Кругом ещё нерушимо лежала зима, и только лес шумел не по - зимнему, напоминая о недалёком переломе времени года. Вокруг Александровки всё млело под тёплыми лучами солнца. В испарине весеннего дня отдыхал лес. Еле уловимый ветерок разбрасывал по деревенской окрестности запах набухших почек и прелых листьев. Уже начал прихорашиваться лес. Ветерок ежедневно расчёсывал у елей густые пряди крон.
По - девичьи задорно шумели вершинами берёзы; лиственницы пахли разнеженной солнцем корою, а кочки, вылупившиеся из - под снега, пахли прогретой прелью. Появились и птицы. Вот на рябине спорит стайка черноголовых синиц, где - то внизу закричала сойка и часто стали попадаться на глаза белоспинные дятлы.
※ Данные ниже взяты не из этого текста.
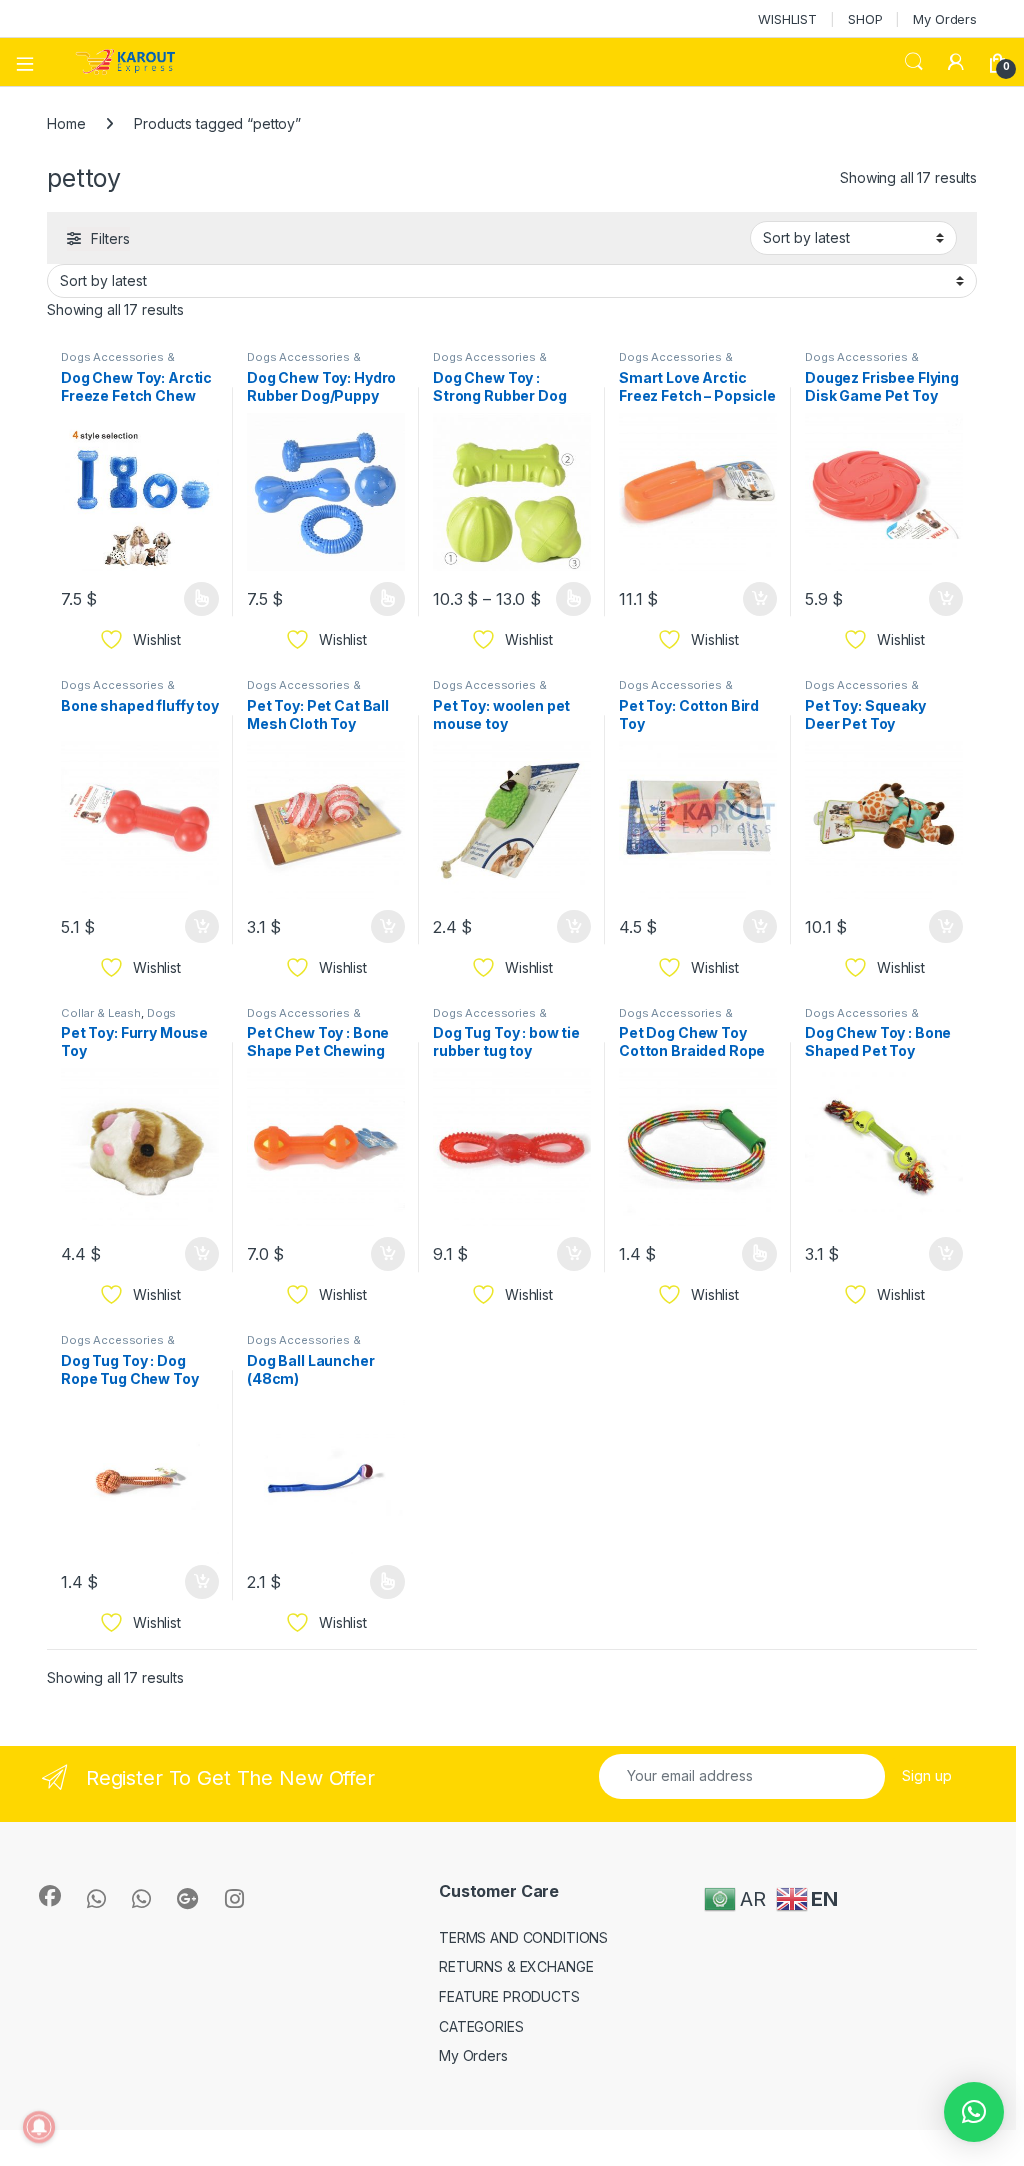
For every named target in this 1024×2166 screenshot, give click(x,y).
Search (914, 62)
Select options (195, 599)
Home (66, 123)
Их стук вливался в дребезжащую трель пернатых, не смолкающую в тайге до поздней ночи и плывущую, словно мелодия великих композиторов.
День ото дня становилось теплее и теплее, дни длиннее и длиннее, солнышко поднималось всё выше и выше, а снег начал подтаивать и садиться. В половине марта, наконец - то показались проталины и глухари начали оживать всё более и более. С каждым днём они всё чаще и чаще посещали свои заветные уголки, свои любимые токовища. Весенние деньки стояли погожие. Тайга тоже заметно ожила. Глухари теперь стали больше времени проводить на деревьях, греясь на солнце, а не в снегу.
Вот и началась тревожная, полная самозабвения жизнь глухаря. До сих пор он только как бы пробовал свои силы, разучивал свою любимую песню. Теперь же горячая кровь закипала и заструилась в нём с такой силой, что он как бы забыл свои плотные завтраки и ужины. Он спал кой - как на один глаз, с трудом проводил нескончаемый для него день, только и думал о сладкой плотской любви, только и ждал румяной вечерней зари или раннего утра.